Thought Flow

Tag: Ubuntu

  • Simple website visitor stats and location with GoAccess

    I do not use cookies or browser trackers (like Google Analytics) on any of my personal websites to track visitor information.

    From time to time however, it is nice to get an idea of the amount traffic to my sites, including what pages get viewed the most.

    I use the following one-liner for this:

    sudo zcat -f /var/log/nginx/access.log* | goaccess --log-format=VCOMBINED --geoip-database dbip-city-lite-2022-09.mmdb

    Read on below to see how I made this work.

    Introduction

    I host my websites on a small Hetzner VM and use nginx as web server and/or reverse proxy for PHP (for WordPress sites)

    The default server logs for nginx are enough to count basic server visits, and for this purpose, I use GoAccess.

    GoAccess usually works out of the box like this:

    goaccess /var/log/nginx/access.log

    For me, this command is a bit limited though, specifically:

    1. It only includes the latest access log. Nginx rotates the logs and the older ones get stored in gzip’ed files. Ideally, these should be included.
    2. The default log format in Nginx seems to not include the domain (e.g. “davidlebech.com”) so if there are multiple sites on the same server, their views will be mixed.
    3. It is not possible to see where people are from in the world.

    I solved all three earlier this year by making some simple changes to the nginx config and the command itself.

    Use combined log format

    First, change the nginx configuration in /etc/nginx/nginx.conf with the following lines:

    log_format vcombined '$host:$server_port '
            '$remote_addr - $remote_user [$time_local] '
            '"$request" $status $body_bytes_sent '
            '"$http_referer" "$http_user_agent" "$gzip_ratio"';
    access_log /var/log/nginx/access.log vcombined;

    This tells nginx to use the “combined log format with virtual host” for the access log files. The logs now include the domain, thereby solving issue 2 from above.

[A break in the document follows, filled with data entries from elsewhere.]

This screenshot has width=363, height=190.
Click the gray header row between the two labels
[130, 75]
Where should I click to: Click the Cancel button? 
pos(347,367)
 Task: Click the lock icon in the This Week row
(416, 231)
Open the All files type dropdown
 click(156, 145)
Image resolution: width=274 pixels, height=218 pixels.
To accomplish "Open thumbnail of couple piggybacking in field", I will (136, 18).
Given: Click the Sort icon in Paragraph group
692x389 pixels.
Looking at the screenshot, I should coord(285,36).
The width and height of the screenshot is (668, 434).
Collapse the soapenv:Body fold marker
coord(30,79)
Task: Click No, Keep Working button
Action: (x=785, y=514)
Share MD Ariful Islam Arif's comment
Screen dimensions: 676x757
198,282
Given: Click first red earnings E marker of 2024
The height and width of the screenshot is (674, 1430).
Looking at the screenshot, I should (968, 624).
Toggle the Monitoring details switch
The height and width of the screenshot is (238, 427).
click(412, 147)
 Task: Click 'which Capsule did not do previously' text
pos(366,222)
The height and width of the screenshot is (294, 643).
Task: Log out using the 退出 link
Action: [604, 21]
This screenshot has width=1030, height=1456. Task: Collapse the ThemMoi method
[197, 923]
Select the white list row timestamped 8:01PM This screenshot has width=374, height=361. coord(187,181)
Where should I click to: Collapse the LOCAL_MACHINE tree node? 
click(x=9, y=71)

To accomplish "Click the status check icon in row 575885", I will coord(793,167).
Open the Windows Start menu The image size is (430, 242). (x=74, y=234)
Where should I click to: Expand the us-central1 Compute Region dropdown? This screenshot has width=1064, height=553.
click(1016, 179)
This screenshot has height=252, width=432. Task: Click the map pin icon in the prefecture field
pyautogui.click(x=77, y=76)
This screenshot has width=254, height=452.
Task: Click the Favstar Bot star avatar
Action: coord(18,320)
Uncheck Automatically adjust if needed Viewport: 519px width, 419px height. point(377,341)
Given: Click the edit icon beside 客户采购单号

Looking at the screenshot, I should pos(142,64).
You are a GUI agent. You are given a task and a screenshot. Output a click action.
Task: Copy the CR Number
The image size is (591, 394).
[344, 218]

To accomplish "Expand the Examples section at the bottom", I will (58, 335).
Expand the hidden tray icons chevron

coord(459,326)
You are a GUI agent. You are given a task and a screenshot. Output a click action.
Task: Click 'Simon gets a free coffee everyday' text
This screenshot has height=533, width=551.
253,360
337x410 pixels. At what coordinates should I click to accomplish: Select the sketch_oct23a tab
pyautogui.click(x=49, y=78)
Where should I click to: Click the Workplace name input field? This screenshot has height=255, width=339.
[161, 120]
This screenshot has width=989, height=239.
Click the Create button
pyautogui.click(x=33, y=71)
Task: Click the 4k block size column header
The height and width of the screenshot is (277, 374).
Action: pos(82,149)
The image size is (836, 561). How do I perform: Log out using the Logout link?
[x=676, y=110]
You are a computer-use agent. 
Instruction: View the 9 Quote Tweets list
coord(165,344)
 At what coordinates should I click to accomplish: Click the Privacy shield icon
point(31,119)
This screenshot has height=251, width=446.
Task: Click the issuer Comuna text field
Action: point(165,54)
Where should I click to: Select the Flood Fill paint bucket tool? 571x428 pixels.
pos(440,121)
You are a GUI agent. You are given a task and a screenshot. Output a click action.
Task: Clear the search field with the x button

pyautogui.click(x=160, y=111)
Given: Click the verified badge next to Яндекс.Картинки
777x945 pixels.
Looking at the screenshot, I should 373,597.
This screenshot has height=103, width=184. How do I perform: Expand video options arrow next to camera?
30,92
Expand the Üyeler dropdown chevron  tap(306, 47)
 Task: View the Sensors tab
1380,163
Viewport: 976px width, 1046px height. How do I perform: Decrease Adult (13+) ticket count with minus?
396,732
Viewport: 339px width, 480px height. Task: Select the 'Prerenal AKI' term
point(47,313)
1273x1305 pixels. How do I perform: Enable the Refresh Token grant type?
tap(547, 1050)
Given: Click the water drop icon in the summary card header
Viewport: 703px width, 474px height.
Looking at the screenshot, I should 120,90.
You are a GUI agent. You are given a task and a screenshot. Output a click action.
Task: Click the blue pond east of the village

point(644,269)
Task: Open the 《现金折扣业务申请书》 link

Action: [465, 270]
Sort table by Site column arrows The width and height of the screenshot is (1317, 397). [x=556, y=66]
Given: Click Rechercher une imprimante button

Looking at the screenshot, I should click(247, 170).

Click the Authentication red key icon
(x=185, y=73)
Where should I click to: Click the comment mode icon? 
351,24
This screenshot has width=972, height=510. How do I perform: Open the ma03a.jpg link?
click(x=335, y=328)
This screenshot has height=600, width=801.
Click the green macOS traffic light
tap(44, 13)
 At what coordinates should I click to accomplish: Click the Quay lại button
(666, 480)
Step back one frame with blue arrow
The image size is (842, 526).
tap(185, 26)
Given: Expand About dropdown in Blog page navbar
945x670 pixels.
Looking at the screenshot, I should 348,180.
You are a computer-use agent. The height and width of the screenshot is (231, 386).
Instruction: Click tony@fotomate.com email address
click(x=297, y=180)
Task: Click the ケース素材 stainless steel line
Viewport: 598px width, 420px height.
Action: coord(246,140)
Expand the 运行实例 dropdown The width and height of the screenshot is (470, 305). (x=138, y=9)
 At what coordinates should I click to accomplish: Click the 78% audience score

    Ensure IP addresses are correct from Cloudflare

    In order to get location, we can use the logged IP address of people to look up in a local database. To enable this, there is an important extra step to take when using Cloudflare as a proxy. By default, the logged IP are the Cloudflare server’s IPs. The server needs to know where to get the real IP address of the visitor from.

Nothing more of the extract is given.